Ciertas personas necesitan aproximarse a un espacio o a una persona célebre para contagiarse de un halo de posteridad. Siendo incapaces de trascender por sus propios méritos, se vinculan de alguna manera al ídolo para irradiarse de su eternidad, como hizo Mark David Chapman, el asesino del propio Lennon. En ocasiones, y a algunas gentes, les resulta insoportable la finitud, el anonimato no sólo a escala vital, sino histórica, y Dios es la figura suprema prometiendo eternidad. Sin embargo es posible sentir el fogonazo de la leyenda sin apretar rosarios ni gatillos. No ingresaremos largamente en ese eco temporal, sino súbita y brevemente. Por ejemplo, a veces basta con mirar detenidamente una pincelada de Van Gogh sobre un lienzo para volar. Allí quietos, en medio de la sala, fijando largamente la pupila sobre el grumo de óleo fosilizado despegamos a otro confín. Casi podemos ver el pincel y tras él la mano pecosa y si seguimos abriendo el plano observamos a un pintor en medio de un campo de girasoles.

El dispositivo que acciona este zoom inverso es en ocasiones impredecible y minúsculo, un botón oculto como el que voltea estanterías dando paso a galerías o estancias secretas. Las compuertas a diferentes vidas, diferentes espacios o diferentes personalidades están en cualquier lugar. Podemos buscarlas con mayor o menor éxito, pero normalmente son ellas quienes llaman al timbre de nuestro espíritu.

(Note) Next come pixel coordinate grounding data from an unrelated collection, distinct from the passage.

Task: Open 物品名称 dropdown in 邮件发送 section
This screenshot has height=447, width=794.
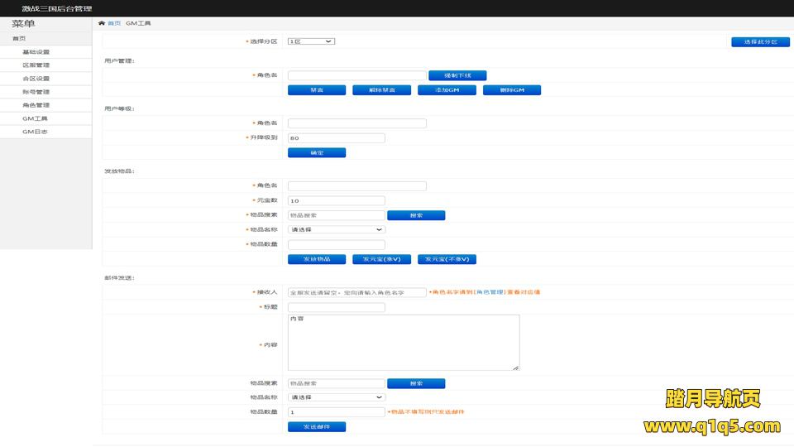Action: 336,397
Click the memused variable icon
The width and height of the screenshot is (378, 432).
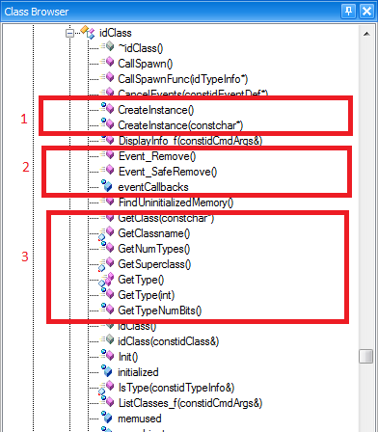click(107, 418)
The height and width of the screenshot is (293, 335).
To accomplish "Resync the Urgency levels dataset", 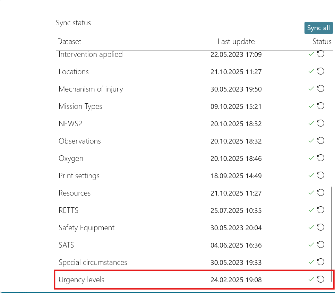I will (321, 279).

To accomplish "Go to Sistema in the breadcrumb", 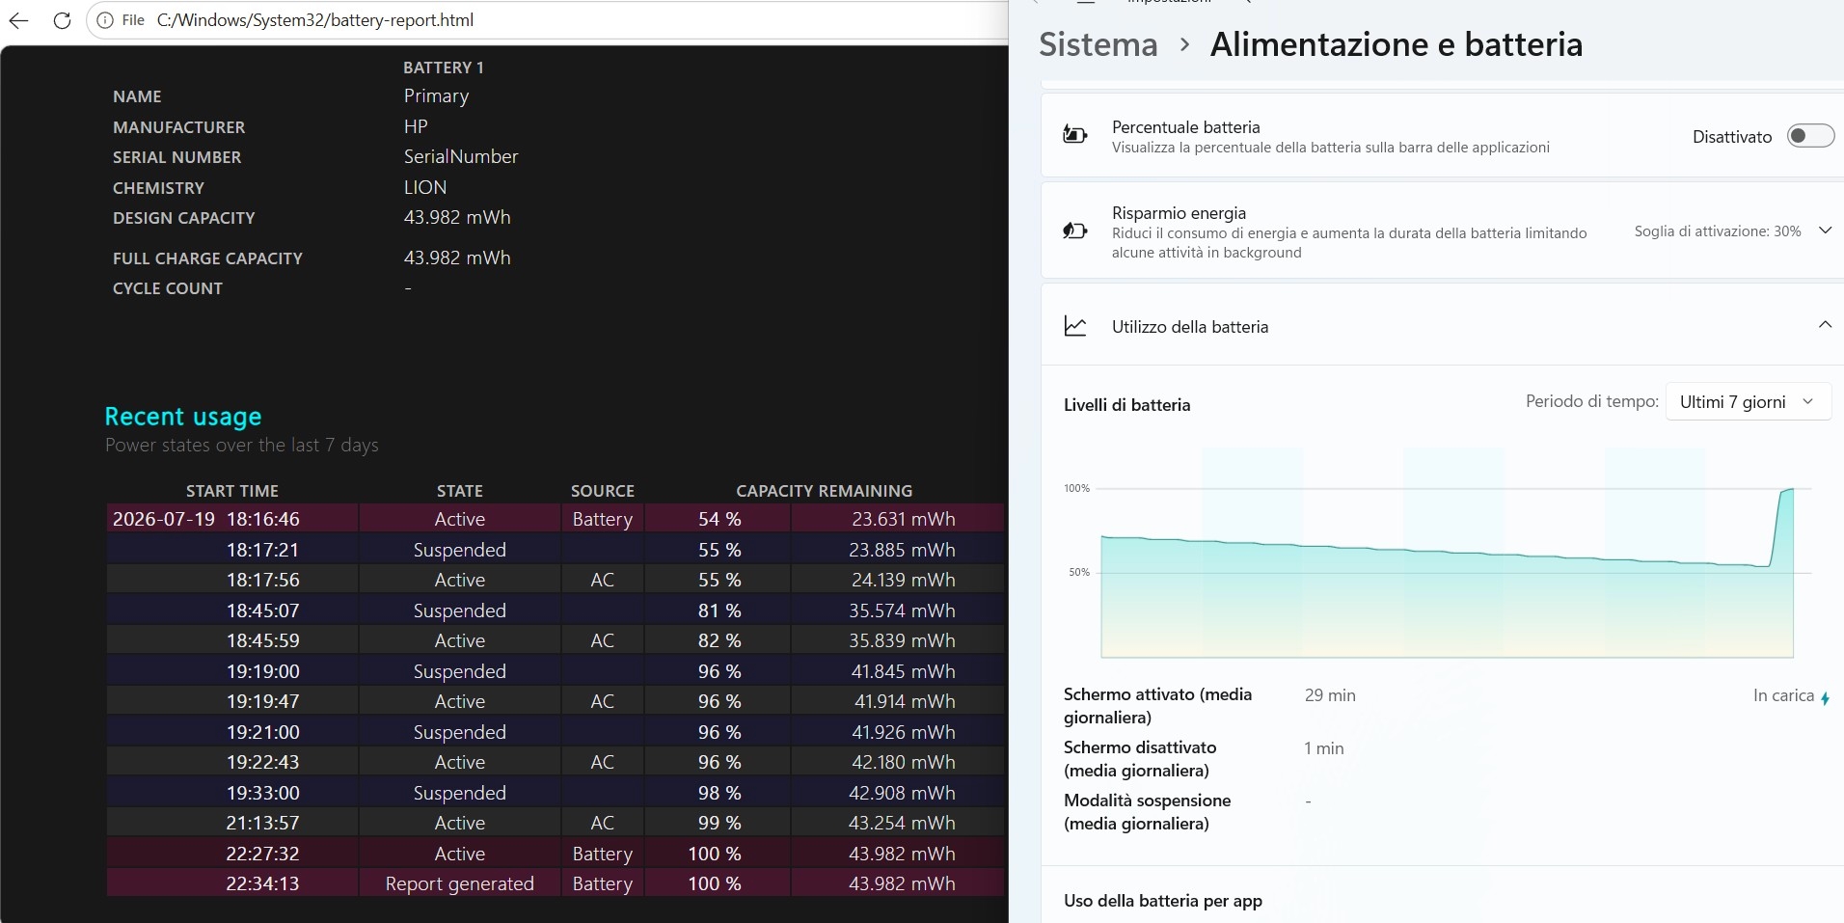I will click(x=1098, y=44).
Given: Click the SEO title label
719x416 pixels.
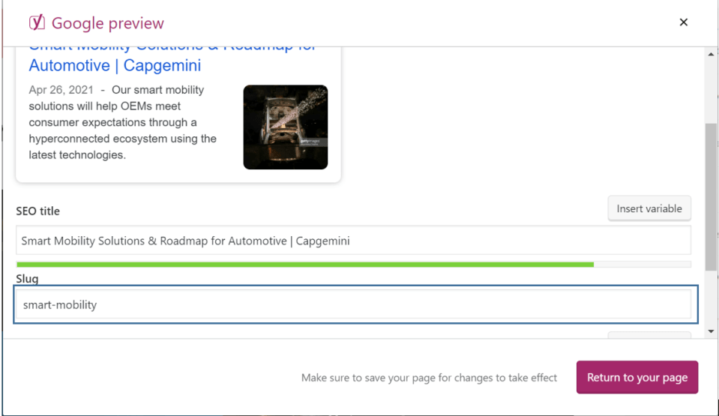Looking at the screenshot, I should [x=37, y=211].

En los castillos contemplamos las camas donde murieron los reyes, los Hard Rock lucen vestidos de Madonna, nos detenemos indefinidamente ante la exposición de una momia tratando de rescatar sus facciones del galeón de la osamenta. Recuerdo, durante la infancia, observar hipnóticamente la foto de la primera huella del hombre en la luna. Una pequeña instantánea en blanco y negro insertada junto a alguna otra para aliviar la aridez de un diccionario. En clase, mientras el profesor de Lengua había ya aclarado el término ignoto y proseguía con su explicación o su dictado, yo continuaba escrutando la impronta de la bota en el polvo gris. Como esos dibujos mágicos que, a fuerza de clavar la mirada, acaban revelando una figura oculta en los trazos, así era yo capaz de sumergirme en la fotografía. Nada salía a mi encuentro sino que era yo quien se zambullía en ese segundo marcado sobre esa exacta baldosa en las estrellas.

Persiste la polémica sobre cómo presentar los vestigios históricos. ¿Es mejor reconstruir la muralla o conservarla tal cual? ¿Comprenderemos mejor el arte mesopotámico si volvemos a policromar los templos o accederemos con mayor fidelidad a ese legado si dejamos el soplido de los siglos sobre la piedra? En el fondo no son cuestiones sobre cómo tratar el pasado, sino el presente. Sobre cómo tratarnos a nosotros mismos, sobre cómo aplicarnos una terapia más resolutiva. Disertaciones sobre la manera más efectiva de convertir las ruinas no sólo en ventanas, sino en un espejo. Porque quienes visitan la casa museo de Hemingway, quienes pasean por las ruinas de Ostia Antica o quienes se quedan absortos ante una foto de la suela de Neil Armstrong necesitan un gramito de posteridad, un breve contacto con otra dimensión, decirle al chófer del tiempo que no nos espere.